“This crowd is a microcosm for whom Drake speaks. He might not be the sole voice of our generation, but he’s definitely a voice of our generation. He’s postcategorization in a way that suggests he grew up with unlimited access to data, absorbing and synthesizing disparate scenes and eras and spitting out a product that feels unique to him. The age of information, meanwhile, has added to the problem of most young people being a bunch of narcissistic assholes by giving them a broader platform to act out in public than ever before. In this way, he is the leader of the new school of performative introspection.”
Drew Millard’s profile of Drake for Noisey struck a sour note for me. Not only in writing style (pedestrian phrasing paired with faux-lofty ideas), but in how it seemed to be an under-thought profile written about a boring, limited idea of a man rather than the complicated, under-nuanced man himself.
The immediately uninteresting angle of the profile is that Drake—or better clarified Millard’s idea of Drake—is that the rapper is “a potential voice of a generation”. “Drake is the voice of Black music in the 2010s” / “Drake is the Leader of the New Rap Middle Class”, would be good enough for a striking or provocative headline or thesis, instead this piece receives the vapid “Drake is Running for the President of the Universe” across its banner. The piece also begins with a bad joke-but-not-a-joke about “Drake walking into a bar”, so obviously the critical aim of the piece was not too high. Even to reduce the standards for this piece, it is alarming that for a profile as much about Drake as the people he’s supposed to speak for, that it glosses over any mentions class and race, except a weak section about Drake dismissing his own sexism. Beyond being young and using social media (the entire developed world is his audience?!), I do not have any image of the type of people that Drake is supposed to represent.

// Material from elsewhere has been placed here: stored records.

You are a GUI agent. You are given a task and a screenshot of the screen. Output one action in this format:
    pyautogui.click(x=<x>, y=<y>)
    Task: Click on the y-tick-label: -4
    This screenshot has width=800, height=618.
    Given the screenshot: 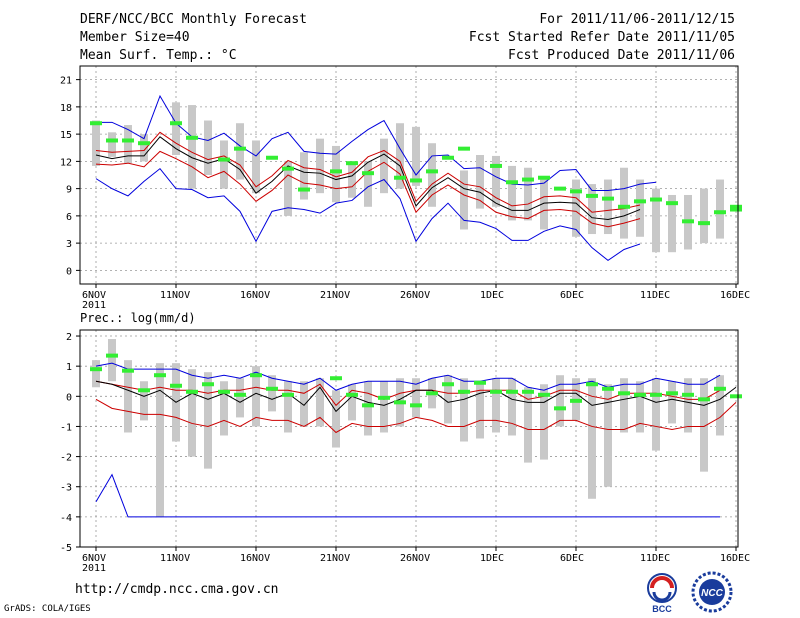 What is the action you would take?
    pyautogui.click(x=66, y=518)
    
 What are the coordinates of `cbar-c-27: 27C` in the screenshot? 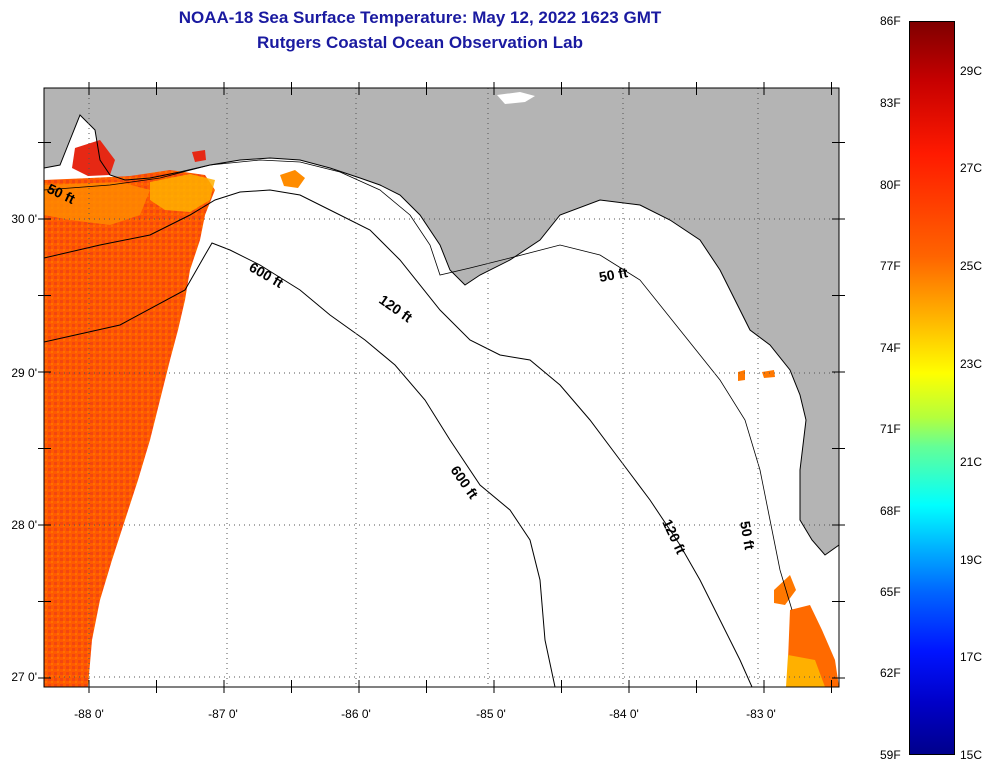 It's located at (972, 168).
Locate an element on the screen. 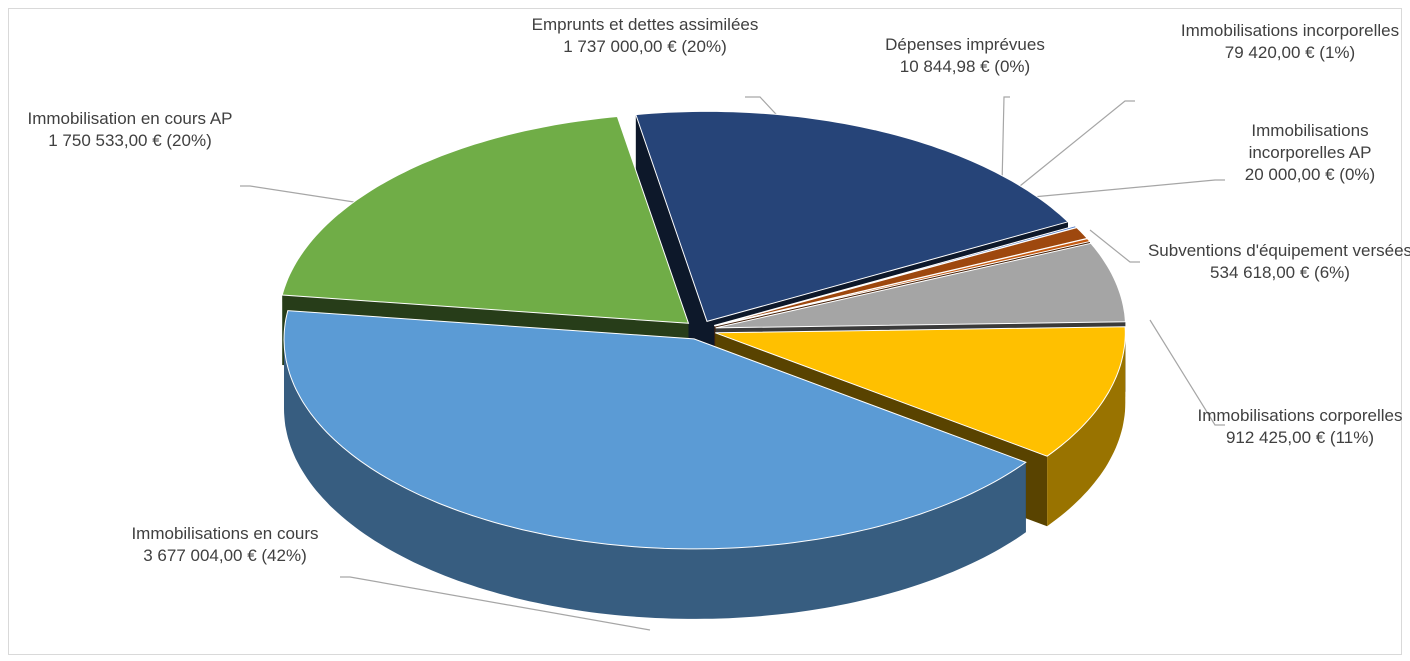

Millard calls Drake “postcategorization”, which rings false. No one, no matter how famous and successful is able to evade the cultural boxes people are placed in be it race, religion, class or gender; and giving Drake that ability reduces him down. The Drake in this piece could not be a strong black man or the vision of a successful middle class rapper, because he is given none of those markers to work with. The Drake from this piece would fill out a census with “Income: Drake” and “Hometown: Drake”. Millard placing Drake potentially as a figure to speak for his generation is already a low-stakes claim, but even more so when he exists as a race of one. How can one person speak for an entire generation, if they never appear in the people they represent?
Drake here might be placed above categorization, but that is a luxury that does not exist for the real Drake, and certainly doesn’t for anyone that listens and enjoys his music. The people who appreciate and relate to Drake do it because they see something in him, his words and actions that reveal something about them. What Katherine’s piece a couple weeks back perfectly captured was that Drake’s music/worldview doesn’t include her in anyway, and that is my issue with Millard’s piece. Where the actual Drake makes music that limits and reduces down the women in his life, to the point that for Katherine that he closed off any entry points into his music. Millard for myself transforms Drake into a figure I can no longer see myself in, which is to be perfectly honest is an impressive feat. Millard takes a Black suburban pop star, who shares my unkempt afro that I have identified with many times before and whitewashes him to an unrecognizable degree.